With all pictures excluded, restate the records that follow exactly as written.
....................
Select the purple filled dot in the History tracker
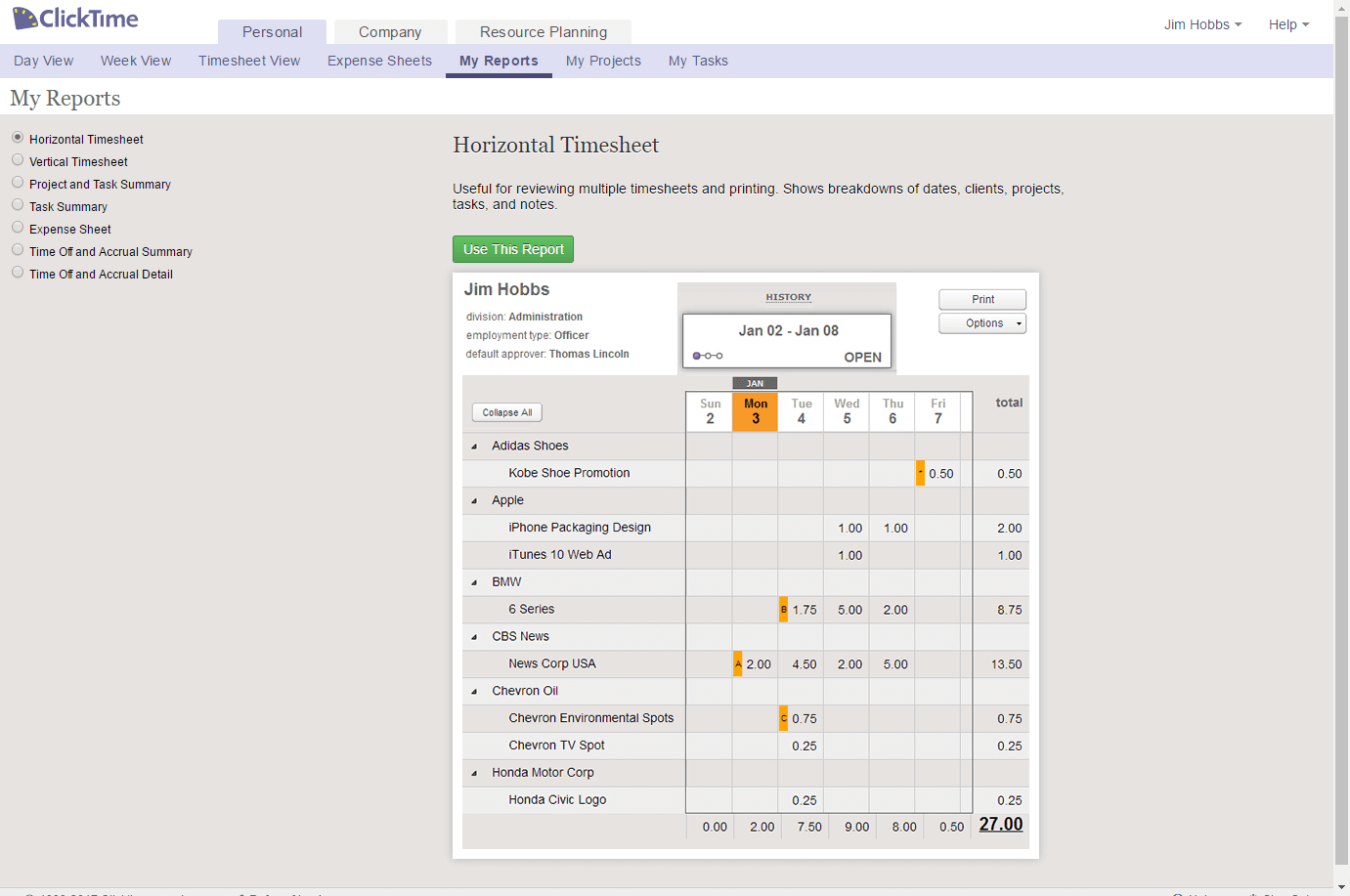 696,356
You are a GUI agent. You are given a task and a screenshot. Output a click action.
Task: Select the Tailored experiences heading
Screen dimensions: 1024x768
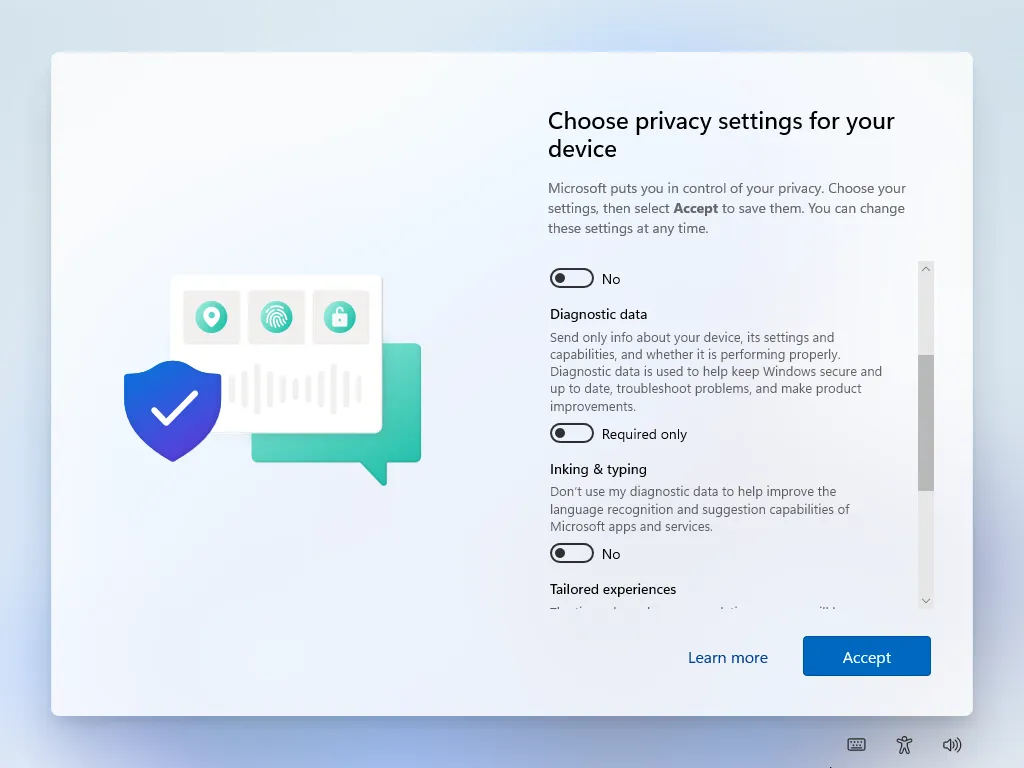[612, 589]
....................
**TASK SOLUTION:**
Select the purple filled dot in the History tracker
 696,356
You are a GUI agent. You are given a task and a screenshot. Output a click action.
Task: Select the Tailored experiences heading
Screen dimensions: 1024x768
[612, 589]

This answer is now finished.